Ganz oben auf der Zoff-Liste steht die Finanzpolitik. Carstensen will bis 2020 mindestens 4800 Stellen im Landesdienst streichen. Aus Sicht von Kubicki ist das "unrealistisch". Er beziffert das mögliche Sparvolumen auf nur 600 bis 700 Stellen. Die Differenz erklärt sich auch daraus, dass die FDP bei der Polizei nicht sparen will und für Zusatzangebote im Schulbereich mehr Personal braucht.

Umstritten sind auch andere Sparaktionen. Die CDU möchte Einzelbetriebe weiterhin fördern, die FDP will das Millionenprogramm einstellen. Klar ist, dass selbst die Summe aller bisherigen schwarz-gelben Sparideen nicht ausreicht, um das überschuldete Land auf einen soliden Kurs zu bringen. Hinzu kommt der Krach um die HSH Nordbank: Carstensen hält zu Bankchef Dirk Jens Nonnenmacher, Kubicki will ihn feuern.
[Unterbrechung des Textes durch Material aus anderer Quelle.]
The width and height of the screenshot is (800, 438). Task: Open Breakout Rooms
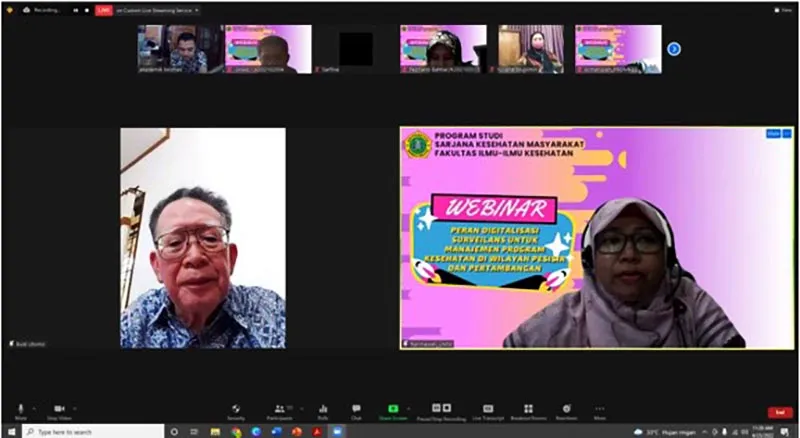528,411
Hauptstreitpunkt in der Bildungspolitik ist die Schulreform, die CDU und SPD 2007 beschlossen hatten. Kubicki will die Reform ein Stück zurückdrehen, die Realschule als Angebotsschule erhalten. Carstensen lehnt das kategorisch ab. Die gleiche Frontlinie gibt es beim Turbo-Abi (G8). Die FDP will es den Gymnasien überlassen, ob sie auf G8-Kurs bleiben oder wie früher ein Abi nach neun Jahren (G9) anbieten. Die CDU ist strikt dagegen.

Verhärtet sind die Fronten auch in der Innenpolitik. Die FDP möchte das von der Großen Koalition verschärfte Polizeigesetz schleifen, die Bürgerrechte ausbauen. Die CDU setzt weiter auf "law and order" und möchte am liebsten beim Polizeirecht noch draufsatteln. Am Datenschutz scheiden sich ebenfalls die Geister: Die CDU will die Datenschutzbehörde abspecken, die FDP nicht.

Viel Zündstoff birgt zudem der Postenschacher. Carstensen beansprucht für die CDU fünf der derzeit sieben Ministerien, Kubicki für die FDP drei, darunter das Bildungsressort. Ein Koalitions-Killer ist selbst das nicht. CDU und FDP könnten den Zuschnitt der Ressorts ändern oder versuchen, über zusätzliche Staatssekretäre zu einem für beide Seiten akzeptablen Ergebnis zu kommen.

Im Streit um das Wahlergebnis bekam Carstensen gestern etwas Rückendeckung. Nach Einschätzung der Landeswahlleiterin kann die CDU-Fraktion frei werdende Plätze nachbesetzen, obwohl sie drei ungedeckte Überhangmandate (ohne Ausgleich) hat. Die Grünen protestierten. Die Entscheidung der Wahlleiterin kann nur vom Landesverfassungsgericht überprüft werden.

Die Kernfrage, ob es überhaupt ungedeckte Überhangmandate geben darf, wird der Landeswahlausschuss Mitte Oktober beantworten. Bisher zeichnet sich in dem Gremium aber keine Mehrheit dafür ab, den Wahlsieg des Rechtsblocks (CDU, FDP) in einen des Linkslagers (SPD, Grüne, Linkspartei, SSW) umzuwandeln.